Comparison of Filter Architectures for Sensor Fusion of Vision and Touch

People

Nina Grabka

Pia Bideau

Oliver Brock

Abstract

For robots to interact with objects in unknown environments, sensor data must
be acquired and the object’s position must be constantly estimated. In this
work, the sensor fusion of RGB-D camera data, proprioception and force sensor
data is investigated. The robustness, accuracy, and applicability of various
fusion approaches are studied, with a particular focus on cross-correlations
between sensor data. For this purpose, an object is moved on a flat surface
with a robotic arm and the recorded sensor data is collected as a dataset.
The goal is to create a dataset that is based exclusively on real sensor data
and covers various possible failure cases both from the excitation (pushing,
kicking) and from sensor disturbances (vision, force).
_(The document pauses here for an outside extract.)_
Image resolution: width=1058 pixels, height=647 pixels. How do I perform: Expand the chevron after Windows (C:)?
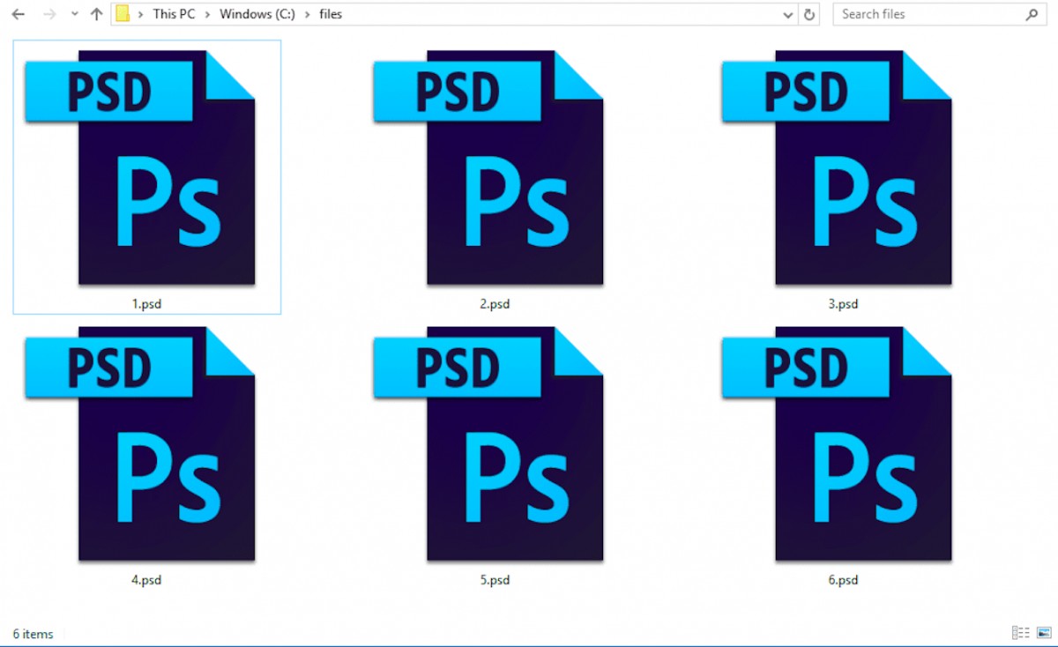(308, 15)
Prior work exist that
evaluate sensor fusion on partially simulated and artificially perturbed data
and work comparing different fusion algorithms. Here, however, only real-
world data is used and specifically Kalman filter based fusion architectures are
compared. A single multimodal EKF is compared with two architectures that
fuse seperate Vision and Touch EKF estimates. Of the latter, a distinction is
made between a feedback architecture that feeds the fused estimate back into
the individual filters and a feedforward architecture in which the unimodal filters
are independent. The feedback architecture results in high cross-correlations
between the estimates of the unimodal filters, so only Covariance Intersection
should be used to fuse them. In the feedback architecture, naive fusion is
also reasonable. There are indications that feedforward fusion may be more
robust in the presence of strong perturbations, especially when sensor data are
not available for an extended period of time. Moreover, the accuracy of the
estimation is comparable to that from feedback fusion and the single multimodal
EKF with the added advantage that the unimodal estimates are separately
available.